1959 : le très sérieux Spiegel consacre sa couverture et un article de quinze pages intitulé « , ; - :!- :!! » à un monumental chef d'œuvre. Manchette lui-même sert d'attaché de presse et note : « passé les quatre ou cinq premières minutes de surprise, la formidable limpidité ». Avec un monstre du calibre de ces "Scènes de la vie d'un faune", il convient en effet de réapprendre à lire. Schmidt maltraite la langue traditionnelle, écartèle la syntaxe, coupe, tranche, pare au plus pressé, saute dans des raccourcis verbaux et s'impose comme un des plus grands créateurs de formes d'après-guerre. Ses fulgurances poétiques, son savoir encyclopédique, son efficacité sur trois mots comme autant de coups de poignards, son humour grinçant, cynique, haineux, sont omniprésents dans les "Scènes..." et en font en quelque sorte le cousin (germain) de Mister Pynchon.

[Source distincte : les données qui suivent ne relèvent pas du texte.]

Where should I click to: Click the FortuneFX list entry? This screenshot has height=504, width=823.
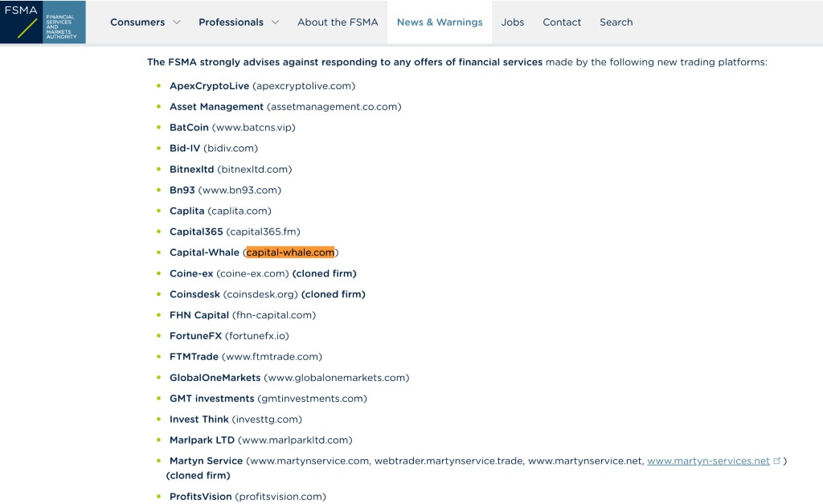tap(229, 335)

Soit quelques mois en 1939 de la vie d'Heinrich Düring, petit fonctionnaire à l'esprit brillant obsédé par l'étude de la cartographie, et témoin privilégié de la montée du nazisme comme une menace sourde. Schmidt prend soin de découper son texte comme on coupe le temps, en tranches fines, de petits paragraphes mémoriels comme des éclats pour parvenir ensuite à représenter à sa manière une carte spatio-temporelle de la guerre : les petits carrés que délimitent les cartes de Düring aux 1/1000ème trouvent leur équivalent dans les petits paragraphes de quelques mots qui sont les impressions fugitives de Schmidt pendant la guerre ! Comme une forme faisant papier calque avec l'obsession même de son personnage !
Dans son nouvel écrin (traduction audacieuse et nécessaire de Nicole Taubes), c'est le papa du post-modernisme qu'il convient de (re)découvrir.